[TDP] Alternative to mark-up languages

Massimo Dentico m.dentico at virgilio.it
Wed Mar 28 18:00:24 PDT 2007


Hello Tunespeople.

Tom, I will reply only in part to your e-mail. I lack enough
sleep already.


Tom Novelli wrote:

> Now, let's see if I understand your proposal:

You got the big picture or, to be more precise, the little
fragment of the big picture of which I wrote.


> 2. Deal with _meaningful_ patterns in the text
> (don't do formatting/styling)

To be more precise: style is an automatic annotation, for the
most part, at parsed meaningful patterns (ad-hoc annotation
is possible).

An example: LAPIS has a named pattern

  Business/Address/State

You can annotate a style to this named pattern (well,
my idea is that you can annotate whatever you want
to this named pattern) so that ALL occurrences of
ALL parsed states are styled in a certain manner.

A Terminal (http://tunes.org/wiki/Terminal) can choose
to apply your(s) style(s) or not (think of a better CSS
that moreover don't need to refer to HTML/XML/.. tags).

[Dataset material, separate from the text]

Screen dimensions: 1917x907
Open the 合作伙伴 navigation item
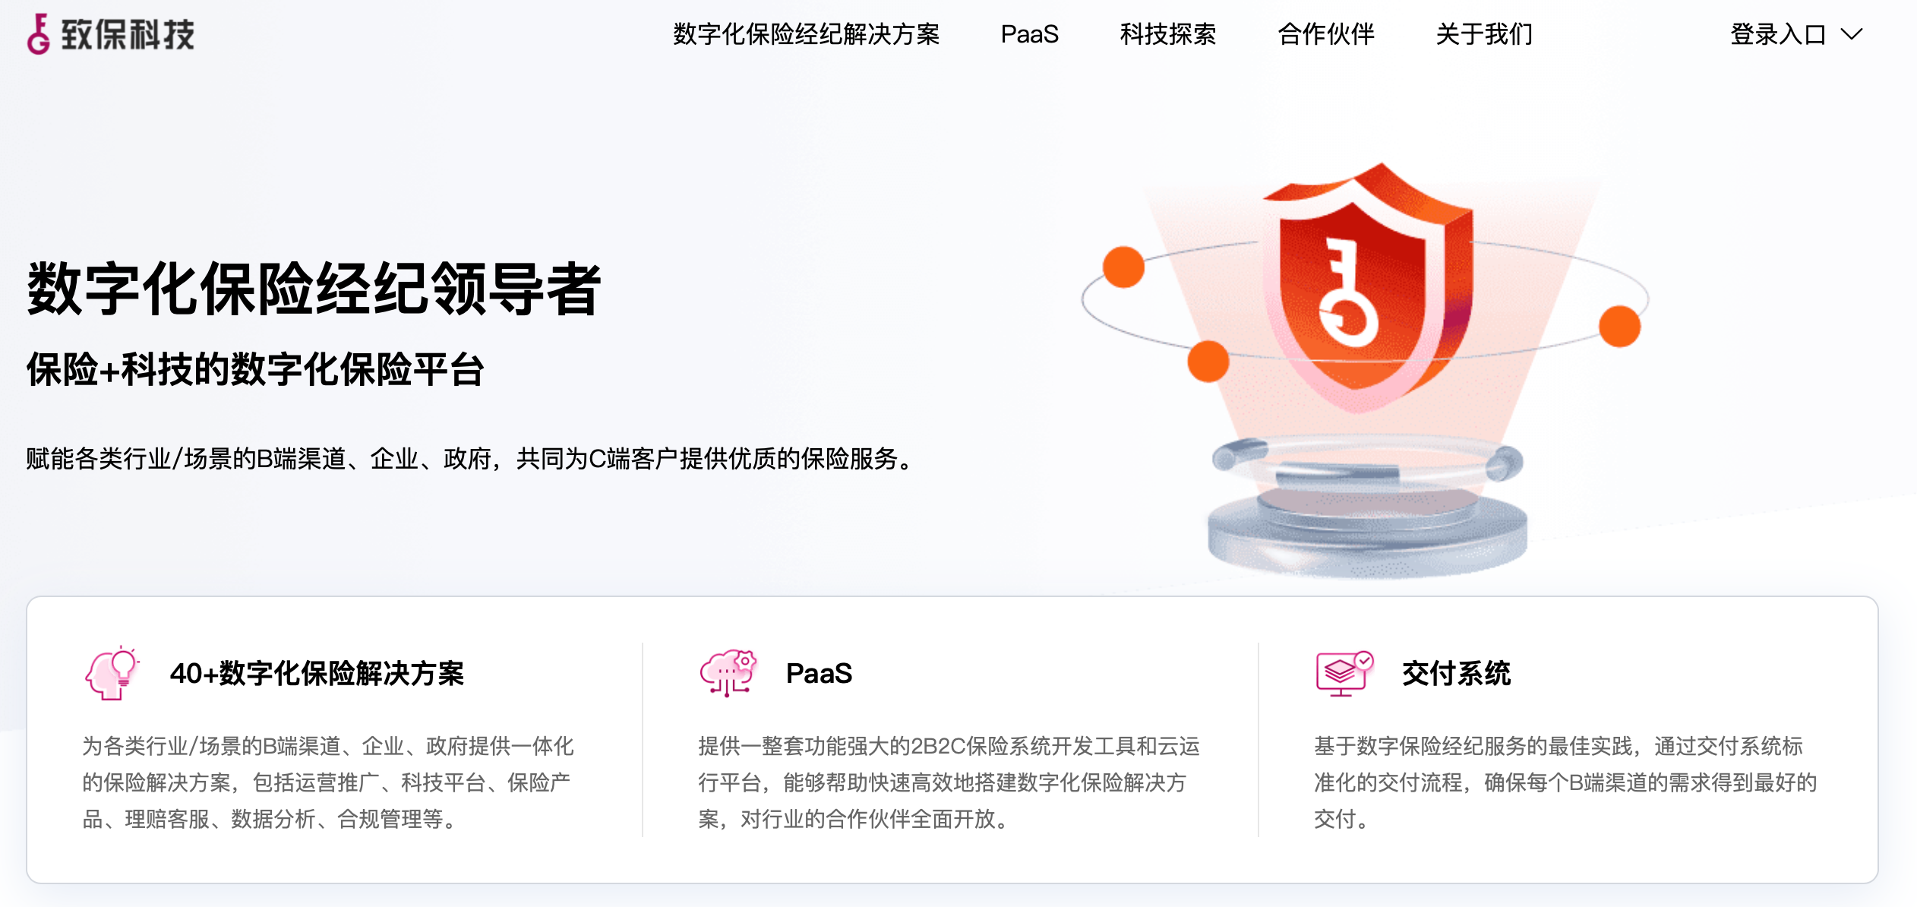coord(1326,34)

Concretely an annotation is implemented by primary key
-foreign key (I cannot go into more details here, we need
to analyze more requirements and try some alternative
schema designs).

Apropos of CSS, another fragment (a reminder, so that
I'll not forget it):

  UW Constraint-Based Systems
    http://www.cs.washington.edu/research/constraints/index.html

  Constraints and the Web
    http://www.cs.washington.edu/research/constraints/web/

  A Constraint-Based Specification for Box Layout in CSS2
    http://www.cs.washington.edu/research/constraints/web/css2.html

  Abstract

  Cascading Style Sheets provide a flexible mechanism for
  governing the appearance of Web pages. Cascading Style
  Sheets Level 2 (CSS2) are an enhancement to the original
  CSS1 specification, giving Web page designers additional
  control over the appearance of Web pages. However, the
  CSS2 specification is written in English, leaving open the
  possibility of ambiguity or inconsistency. We present a
  formalization of a subset of the CSS2 specification using
  constraints hierarchies to help ensure that potential
  problems in the specification are caught and corrected. We
  also comment on the formalization process.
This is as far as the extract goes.